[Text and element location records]
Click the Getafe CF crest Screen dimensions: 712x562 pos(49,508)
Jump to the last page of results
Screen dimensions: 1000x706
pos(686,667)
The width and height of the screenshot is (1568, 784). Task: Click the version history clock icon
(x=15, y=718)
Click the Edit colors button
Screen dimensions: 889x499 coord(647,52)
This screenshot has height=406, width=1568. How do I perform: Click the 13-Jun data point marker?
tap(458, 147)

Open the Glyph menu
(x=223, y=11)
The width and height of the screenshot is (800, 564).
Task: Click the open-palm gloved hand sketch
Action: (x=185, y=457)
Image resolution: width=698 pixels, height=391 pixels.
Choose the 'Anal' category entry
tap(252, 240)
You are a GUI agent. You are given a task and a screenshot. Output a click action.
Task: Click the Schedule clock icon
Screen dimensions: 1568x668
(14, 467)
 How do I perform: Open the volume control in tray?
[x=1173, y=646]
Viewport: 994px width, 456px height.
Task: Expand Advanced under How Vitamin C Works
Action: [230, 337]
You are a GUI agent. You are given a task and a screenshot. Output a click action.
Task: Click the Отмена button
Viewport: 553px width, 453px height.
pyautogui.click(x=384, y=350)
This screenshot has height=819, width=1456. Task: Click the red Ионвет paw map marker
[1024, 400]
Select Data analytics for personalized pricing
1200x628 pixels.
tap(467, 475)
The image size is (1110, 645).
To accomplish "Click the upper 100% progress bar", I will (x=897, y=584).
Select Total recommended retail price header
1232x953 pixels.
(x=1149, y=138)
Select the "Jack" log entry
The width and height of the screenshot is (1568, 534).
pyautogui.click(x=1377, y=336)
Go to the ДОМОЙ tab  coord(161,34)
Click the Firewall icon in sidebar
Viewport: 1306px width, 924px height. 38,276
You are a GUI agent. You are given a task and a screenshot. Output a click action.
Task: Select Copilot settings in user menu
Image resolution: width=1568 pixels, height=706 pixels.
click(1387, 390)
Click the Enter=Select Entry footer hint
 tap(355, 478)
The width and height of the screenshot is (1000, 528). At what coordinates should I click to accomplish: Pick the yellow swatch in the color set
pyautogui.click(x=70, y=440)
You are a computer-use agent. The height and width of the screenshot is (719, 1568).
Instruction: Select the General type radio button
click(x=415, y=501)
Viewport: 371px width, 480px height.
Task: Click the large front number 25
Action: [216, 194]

## Given task:
Can you revise the material above so that every "GUI agent" becomes "interface agent", with everything else left unchanged?

## Finished answer:
Click the Getafe CF crest Screen dimensions: 712x562 pos(49,508)
Jump to the last page of results
Screen dimensions: 1000x706
pos(686,667)
The width and height of the screenshot is (1568, 784). Task: Click the version history clock icon
(x=15, y=718)
Click the Edit colors button
Screen dimensions: 889x499 coord(647,52)
This screenshot has height=406, width=1568. How do I perform: Click the 13-Jun data point marker?
tap(458, 147)

Open the Glyph menu
(x=223, y=11)
The width and height of the screenshot is (800, 564).
Task: Click the open-palm gloved hand sketch
Action: (x=185, y=457)
Image resolution: width=698 pixels, height=391 pixels.
Choose the 'Anal' category entry
tap(252, 240)
You are a interface agent. You are given a task and a screenshot. Output a click action.
Task: Click the Schedule clock icon
Screen dimensions: 1568x668
(14, 467)
 How do I perform: Open the volume control in tray?
[x=1173, y=646]
Viewport: 994px width, 456px height.
Task: Expand Advanced under How Vitamin C Works
Action: [230, 337]
You are a interface agent. You are given a task and a screenshot. Output a click action.
Task: Click the Отмена button
Viewport: 553px width, 453px height.
pyautogui.click(x=384, y=350)
This screenshot has height=819, width=1456. Task: Click the red Ионвет paw map marker
[1024, 400]
Select Data analytics for personalized pricing
1200x628 pixels.
tap(467, 475)
The image size is (1110, 645).
To accomplish "Click the upper 100% progress bar", I will (x=897, y=584).
Select Total recommended retail price header
1232x953 pixels.
(x=1149, y=138)
Select the "Jack" log entry
The width and height of the screenshot is (1568, 534).
pyautogui.click(x=1377, y=336)
Go to the ДОМОЙ tab  coord(161,34)
Click the Firewall icon in sidebar
Viewport: 1306px width, 924px height. 38,276
You are a interface agent. You are given a task and a screenshot. Output a click action.
Task: Select Copilot settings in user menu
Image resolution: width=1568 pixels, height=706 pixels.
click(1387, 390)
Click the Enter=Select Entry footer hint
 tap(355, 478)
The width and height of the screenshot is (1000, 528). At what coordinates should I click to accomplish: Pick the yellow swatch in the color set
pyautogui.click(x=70, y=440)
You are a computer-use agent. The height and width of the screenshot is (719, 1568).
Instruction: Select the General type radio button
click(x=415, y=501)
Viewport: 371px width, 480px height.
Task: Click the large front number 25
Action: [216, 194]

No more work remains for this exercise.